Hi Tom,
I am new here, so if i ask wrong ques or not following the guidelines, apologizes.
Suppose i have a table like this:
COL1
----
A
B
C
D
E
F
G
I have to transform this columns in a single cell like this A,B,C,D,E,F,G. I know that can be done by listagg function but one of my friend said it can be done through connect by also.
Could you please explain how it can be done by connect by?
I tried to get this through this:
select col2
from (select level,substr(sys_connect_by_path( col1, ',' ),2) col2
from t
where level=7
connect by level<=7
order by col1)
where substr(col2,1,1)='A'
and
substr(col2,3,1)='B'
and
substr(col2,5,1)='C'
and
substr(col2,7,1)='D'
and
substr(col2,9,1)='E'
and
substr(col2,11,1)='F'
and
substr(col2,13,1)='G';
But i dont think its a good practice. It could be done in better way(if possible)
When asking questions, please provide your example data in the form of:
- create table
- insert into table
This reduces the chances of us making a mistake or incorrect assumption when answering your question.
Anyway:
Doing:
where level=7
connect by level<=7
Generates all possibilities for each letter in each of the seven positions. That 7 ^ 7 = 823,543 rows!
The substrs then search through those to find the one combination that has all the letters in the right place.
That's a colossal amount of wasted effort.
It's better to generate the one row you want in the first place. You can do this by:
- State the beginning of the tree in the start with clause. That's the 'A'
- Use connect by prior to link the next row in the chain
Because you have consecutive letters, you can do this by converting them to their ASCII representation. And finding the one where the previous is one less than the current. e.g.:
prior ascii(l) = ascii(l) - 1
All you need to do then is return the leaf node at the end. The pseudocolumn connect_by_isleaf returns 1 for those that are (zero otherwise).
Put it all together and you get:
with rws as (
select chr(rownum+64) l from dual
connect by level <= 7
), tree as (
select substr ( sys_connect_by_path ( l , ',' ) , 2 ),
connect_by_isleaf lf
from rws
start with l = 'A'
connect by prior ascii(l) = ascii(l) - 1
)
select * from tree
where lf = 1;
SUBSTR(SYS_CONNECT_BY_PATH(L,','),2) LF
A,B,C,D,E,F,G 1
* * * *
__Parts of the exercise__
[1] According to the thread, how many rows does the original query generate?
[2] Switch "colossal" to "enormous" in the thread, and write out everything from "That's a colossal" down to "are (zero otherwise)." with that change.
The records are not needed for this work.

__Record list__
* * * *
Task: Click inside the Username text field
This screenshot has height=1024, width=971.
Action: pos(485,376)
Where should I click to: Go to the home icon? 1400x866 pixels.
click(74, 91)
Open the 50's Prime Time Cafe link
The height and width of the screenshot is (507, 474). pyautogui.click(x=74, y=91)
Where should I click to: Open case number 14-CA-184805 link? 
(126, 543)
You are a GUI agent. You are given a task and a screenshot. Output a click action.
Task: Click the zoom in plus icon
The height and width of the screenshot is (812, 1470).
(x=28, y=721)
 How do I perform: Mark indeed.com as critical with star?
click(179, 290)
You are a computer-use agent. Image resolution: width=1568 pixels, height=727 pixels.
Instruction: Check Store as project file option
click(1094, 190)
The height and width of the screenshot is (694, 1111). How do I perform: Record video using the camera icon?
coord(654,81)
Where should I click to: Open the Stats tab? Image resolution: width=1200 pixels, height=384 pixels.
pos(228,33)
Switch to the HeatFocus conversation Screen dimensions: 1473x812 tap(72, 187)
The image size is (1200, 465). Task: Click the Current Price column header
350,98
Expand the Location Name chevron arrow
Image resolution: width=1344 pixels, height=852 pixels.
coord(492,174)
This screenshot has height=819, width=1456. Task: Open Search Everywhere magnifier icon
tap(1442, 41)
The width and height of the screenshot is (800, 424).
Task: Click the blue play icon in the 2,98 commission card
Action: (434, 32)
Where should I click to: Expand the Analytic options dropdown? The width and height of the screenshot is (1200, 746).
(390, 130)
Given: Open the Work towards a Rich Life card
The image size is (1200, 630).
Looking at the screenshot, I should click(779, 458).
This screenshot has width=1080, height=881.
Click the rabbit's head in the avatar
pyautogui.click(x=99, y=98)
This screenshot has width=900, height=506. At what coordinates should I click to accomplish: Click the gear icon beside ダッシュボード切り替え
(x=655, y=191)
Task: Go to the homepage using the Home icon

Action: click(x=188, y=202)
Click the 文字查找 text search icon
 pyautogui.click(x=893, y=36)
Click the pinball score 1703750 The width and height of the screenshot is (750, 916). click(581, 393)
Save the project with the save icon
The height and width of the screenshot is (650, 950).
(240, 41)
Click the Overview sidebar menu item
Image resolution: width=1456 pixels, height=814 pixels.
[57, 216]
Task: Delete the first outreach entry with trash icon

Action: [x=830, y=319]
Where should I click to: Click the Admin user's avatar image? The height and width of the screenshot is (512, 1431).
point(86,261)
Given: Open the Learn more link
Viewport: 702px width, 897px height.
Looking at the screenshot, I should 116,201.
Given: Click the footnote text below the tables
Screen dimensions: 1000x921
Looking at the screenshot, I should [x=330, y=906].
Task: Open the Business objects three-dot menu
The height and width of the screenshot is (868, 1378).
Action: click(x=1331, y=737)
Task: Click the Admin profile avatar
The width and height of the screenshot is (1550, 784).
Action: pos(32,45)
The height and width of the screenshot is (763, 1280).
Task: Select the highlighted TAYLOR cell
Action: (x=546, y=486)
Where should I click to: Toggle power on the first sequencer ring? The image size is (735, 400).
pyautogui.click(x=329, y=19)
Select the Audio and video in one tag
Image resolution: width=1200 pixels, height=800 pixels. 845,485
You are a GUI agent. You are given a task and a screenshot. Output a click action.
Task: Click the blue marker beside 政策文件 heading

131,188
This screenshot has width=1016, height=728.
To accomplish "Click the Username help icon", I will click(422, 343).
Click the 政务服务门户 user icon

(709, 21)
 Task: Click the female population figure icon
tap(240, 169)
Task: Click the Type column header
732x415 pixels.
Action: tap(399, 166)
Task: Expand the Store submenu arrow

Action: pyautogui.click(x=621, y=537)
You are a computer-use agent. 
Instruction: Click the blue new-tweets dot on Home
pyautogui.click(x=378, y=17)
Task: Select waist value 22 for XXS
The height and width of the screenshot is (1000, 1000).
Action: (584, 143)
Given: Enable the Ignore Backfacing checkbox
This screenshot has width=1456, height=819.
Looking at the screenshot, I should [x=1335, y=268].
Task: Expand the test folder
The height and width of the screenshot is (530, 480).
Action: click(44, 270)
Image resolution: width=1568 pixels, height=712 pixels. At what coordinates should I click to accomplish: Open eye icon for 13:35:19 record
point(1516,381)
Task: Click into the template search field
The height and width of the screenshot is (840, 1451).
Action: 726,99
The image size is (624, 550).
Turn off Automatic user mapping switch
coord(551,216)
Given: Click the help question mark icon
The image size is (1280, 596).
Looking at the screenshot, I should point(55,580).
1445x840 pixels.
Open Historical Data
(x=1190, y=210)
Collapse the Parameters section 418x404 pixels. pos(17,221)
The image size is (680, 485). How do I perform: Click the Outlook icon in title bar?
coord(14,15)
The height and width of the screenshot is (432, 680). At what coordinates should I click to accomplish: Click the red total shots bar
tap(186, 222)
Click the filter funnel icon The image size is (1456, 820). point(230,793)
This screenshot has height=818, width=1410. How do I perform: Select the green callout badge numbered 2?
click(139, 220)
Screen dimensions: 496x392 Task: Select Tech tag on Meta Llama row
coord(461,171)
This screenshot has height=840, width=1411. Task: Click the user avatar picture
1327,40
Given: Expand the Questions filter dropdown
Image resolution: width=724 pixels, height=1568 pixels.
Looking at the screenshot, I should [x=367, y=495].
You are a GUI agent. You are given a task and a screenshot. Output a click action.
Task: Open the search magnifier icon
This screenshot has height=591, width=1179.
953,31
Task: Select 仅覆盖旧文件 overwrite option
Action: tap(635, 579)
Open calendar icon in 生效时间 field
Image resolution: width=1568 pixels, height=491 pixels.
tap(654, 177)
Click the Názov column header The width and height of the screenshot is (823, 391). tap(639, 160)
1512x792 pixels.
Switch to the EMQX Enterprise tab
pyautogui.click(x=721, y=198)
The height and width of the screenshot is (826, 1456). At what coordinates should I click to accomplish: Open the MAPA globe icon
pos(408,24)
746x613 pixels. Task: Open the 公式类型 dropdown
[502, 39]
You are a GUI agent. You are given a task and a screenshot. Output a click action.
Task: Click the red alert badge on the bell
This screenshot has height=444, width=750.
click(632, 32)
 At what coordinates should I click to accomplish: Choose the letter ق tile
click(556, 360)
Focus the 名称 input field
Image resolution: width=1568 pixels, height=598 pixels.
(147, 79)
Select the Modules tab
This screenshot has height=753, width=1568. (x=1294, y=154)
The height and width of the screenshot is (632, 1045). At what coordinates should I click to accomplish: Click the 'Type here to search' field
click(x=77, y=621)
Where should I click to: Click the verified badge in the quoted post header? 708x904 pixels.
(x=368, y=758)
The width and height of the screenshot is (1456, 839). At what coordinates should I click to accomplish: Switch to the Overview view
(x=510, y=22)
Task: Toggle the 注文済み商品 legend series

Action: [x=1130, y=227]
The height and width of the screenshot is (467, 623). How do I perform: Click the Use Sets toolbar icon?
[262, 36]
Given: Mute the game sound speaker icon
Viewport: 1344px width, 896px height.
* * * *
__Solutions by task__
[1] It generates 7 ^ 7 = 823,543 rows.

[2]
That's a enormous amount of wasted effort.
It's better to generate the one row you want in the first place. You can do this by:
- State the beginning of the tree in the start with clause. That's the 'A'
- Use connect by prior to link the next row in the chain
Because you have consecutive letters, you can do this by converting them to their ASCII representation. And finding the one where the previous is one less than the current. e.g.:
prior ascii(l) = ascii(l) - 1
All you need to do then is return the leaf node at the end. The pseudocolumn connect_by_isleaf returns 1 for those that are (zero otherwise).